The combination of cold temperatures and falling weather can make winter a tricky time for your pet.  Here are a few tips that can help reduce the risk for your pet when that winter weather sets in.

- Schedule a Check-up:  If you have older pets with health concerns, we recommend a check-up with your vets.  Cold weather can be taxing on your pet’s cardiovascular system and can also lead to increased pain and stiffness if your pet suffers from arthritis.  Your vet will be able to assess any risk to your pet’s health and provide you with a plan of action.

- Keep Them Indoors:  If your pet normally stays outside, bring them inside during the cold winter weather.  If that isn’t an option, make sure they have a warm and dry shelter with a covering of insulation for the floor area.  Also, do frequent checks on their water and food to make sure their food hasn’t become wet and contaminated.  Water should be checked several times per day to make sure it has not frozen over.  A block of ice is NOT a suitable substitute for water.

- Protect Those Paws:  Winter weather can create lots of hazards for your pet’s paws.  Make sure you keep a towel on hand for cleaning your pet’s paws after he has spent some time outside.  If there are any contaminants such as ice melt or road salt, you should clean your pets’ paws with warm water and check for any cracks in the paw.  

- Invest in a Humidifier:  Your home heating system can reduce the humidity in your home.  This can dry out your pet’s skin (and yours).  Dry skin is often itchy skin so do your pet and you a favor and invest in a humidifier for winter weather.

- Feeding:  If your pet spends a lot of time outside, it’s OK to feed him a little more during the cold winter months.  Keeping warm burns more energy so that extra food will help keep your pet warm.  Your veterinarian will be happy to advise you on the proper amount of food for your pet during the winter months.

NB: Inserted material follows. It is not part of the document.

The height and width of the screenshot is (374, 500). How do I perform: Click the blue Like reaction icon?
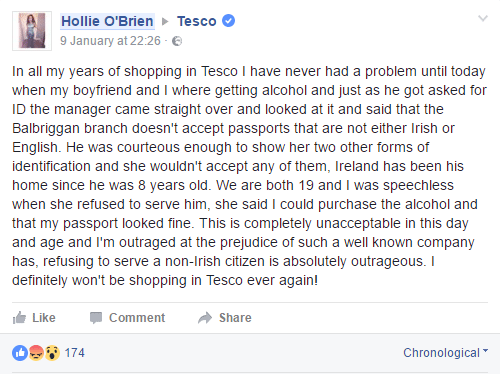point(20,353)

- Have An Emergency Plan:  It’s always a good idea to have an emergency plan in case of power outages or just being stuck at home during a major winter storm.  Include provisions for your pet in your emergency plan.  Make sure you have plenty of pet food, water, warm blankets, and flashlights for those nighttime walks.  If your pet is on any kind of medication, make sure you always have an adequate supply on hand.  If your home uses gas heat or gas space heaters, make sure you have CO2 detectors to protect both you and your pet from CO2 poisoning.

As we said at the beginning of this article, winter weather can pose a number of risks for your pet.  With a little planning and preparation, and by following the tips above you can keep your pet safe and healthy during this winter season.